Saturday was a day dedicated to the celebration of PI. Not blueberry, sweet potato, or key lime pie – we’re writing about the mathematical constant whose value (3.14159…) corresponds to the date  March 14.

Constants in math are important, interesting, and useful numerical relationships that do not change – they’re constant.  PI is probably the most important constant; something called the golden ratio (1.618 in its shortened form.) would probably be next in significance.

The PI expression measures the relationship between the circumference of a circle and its diameter.  Every circle, regardless of its size, conforms to this number.  The uses, or applications, of PI include simple and complex measurements of circles in architecture, trigonometric functions, physics.

NASA astronomers use PI to calculate the circular trajectory (path) of spacecraft and asteroids.  Farmers use PI to calculate the storage capacity of grain silos, the towering cylinders used to store wheat.  Soft drinks manufacturers use it to sell you cans of soda.      

If New York city had a viable public education system, PI would likely be taught in, or known by students in middle school.  Sadly, we do not have such a system.  Instead, we have the corporate-friendly, child destructive trend towards high stakes testing, test prep, and rote learning.

This approach has eliminated any chance that our students can learn to love, appreciate, or even understand the role of math in their everyday lives.
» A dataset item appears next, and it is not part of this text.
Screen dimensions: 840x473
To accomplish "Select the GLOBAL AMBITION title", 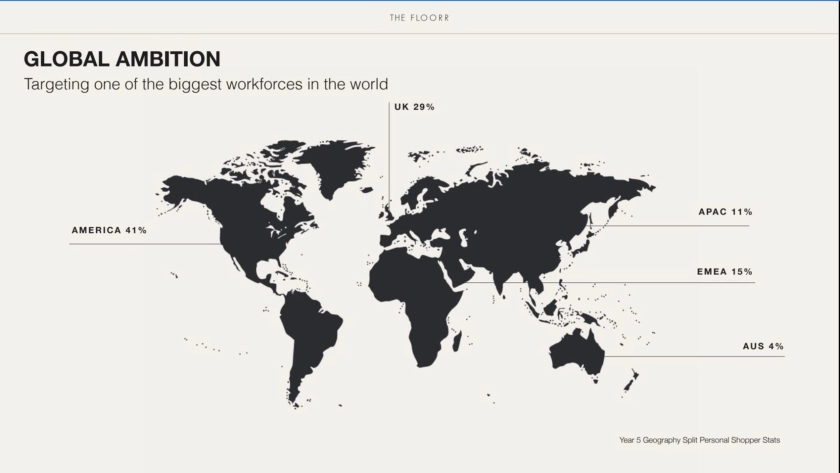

It’s part of the reason why less than one half of the Brown and Black public school student majority are proficient in math.

This week, every middle schooler should be engaged in the measurement, calculation, and comparison of the circles and cylinders they experience daily.  From their water bottles, soda cans, and oatmeal boxes to their wall clocks and expertly-formed burritos – you make and record measurements (data).  Then you think.  How does the height of a can relate to its volume?  How does the diameter of a circle relate to its area?  How much soil would I need to make a circular garden in the school yard?  Once our children start thinking, it’ll be hard to stop them – or the progress of society at large.

Anyone can calculate or approximate the PI relationships,working with any circle.  First measure the circle’s diameter with string, rope, or a shoelace..  Next, place the string against a ruler (assuming the school provides rulers, not guaranteed). Then multiply by PI to get the circumference.   Or you can measure around a circle’s edge, then divide that number by PI to calculate the circle’s diameter. How can something so simple be missed by the genius class “experts” that run the schools?

As with many things ancient and significant, the source of the calculations of PI are disputed.  Was it the Egyptians or the Babylonians? According to current scholarship, (infected as it is with an anti-African bias,)  written references to PI date to 1900 B.C.   At the same time, the Great pyramid of Khufu (whom the euro-greeks called Cheops) had dimensions (1760/280 biblical cubits) that by some coincidence duplicated the PI relationship.  That structure was built around 2500 B.C.  Surely the uniform height and diameters of the stone columns in the many Nubian/Egyptian temples suggest an mastery of the PI concept.

Maybe next year we’ll have a PI day celebration that is unauthorized and out of the control of the education bureaucrats. Maybe that’s the only way it will happen.